Start of Block

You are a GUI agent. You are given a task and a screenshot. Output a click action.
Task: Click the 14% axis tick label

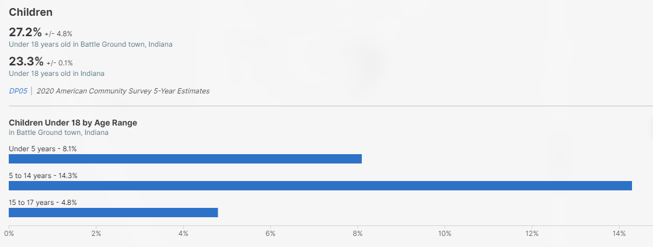pyautogui.click(x=619, y=234)
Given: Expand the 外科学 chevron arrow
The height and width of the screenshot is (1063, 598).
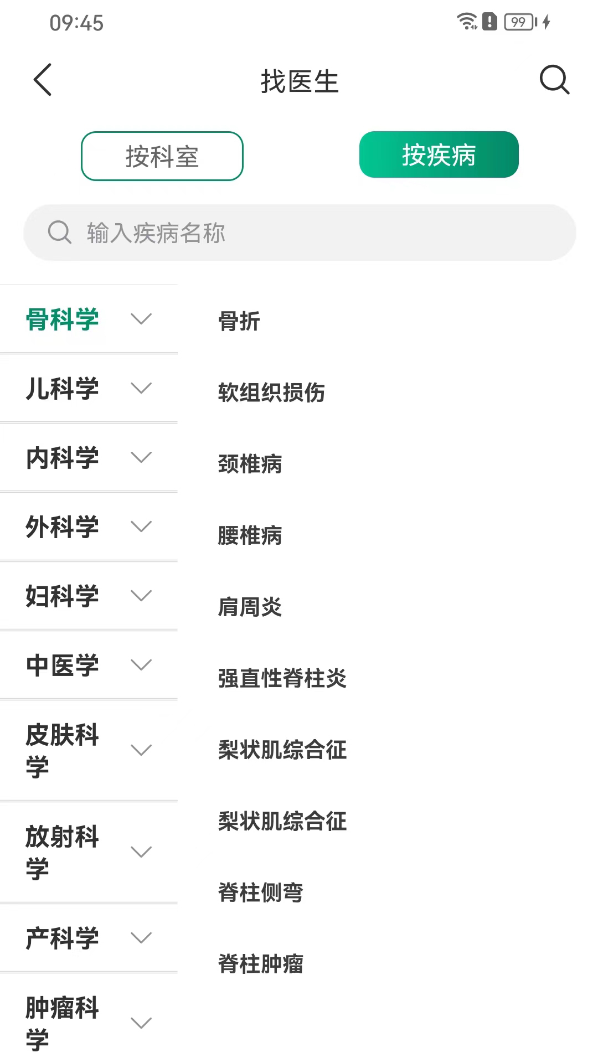Looking at the screenshot, I should pyautogui.click(x=141, y=527).
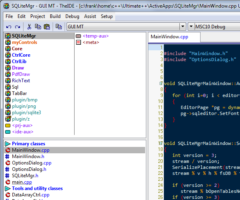
Task: Click the Paste clipboard icon
Action: click(x=47, y=27)
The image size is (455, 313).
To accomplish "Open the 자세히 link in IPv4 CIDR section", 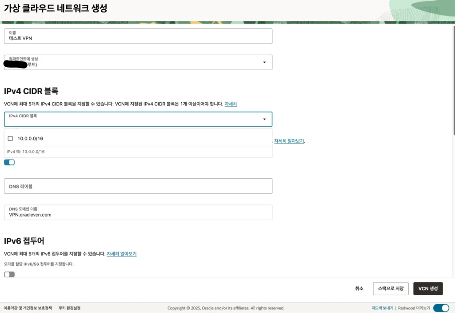I will click(x=231, y=104).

End of Block

▶ **Problem description**:
Where a picture appears in the records above, omit it, and transcribe exactly the stretch of lines from the one with "Given: Expand the 外科学 chevron arrow" through the one with "The image size is (455, 313).".

▶ **Exercise answer**:
Given: Expand the 外科学 chevron arrow
The height and width of the screenshot is (1063, 598).
Looking at the screenshot, I should pyautogui.click(x=141, y=527).
Task: Click the Paste clipboard icon
Action: click(x=47, y=27)
The image size is (455, 313).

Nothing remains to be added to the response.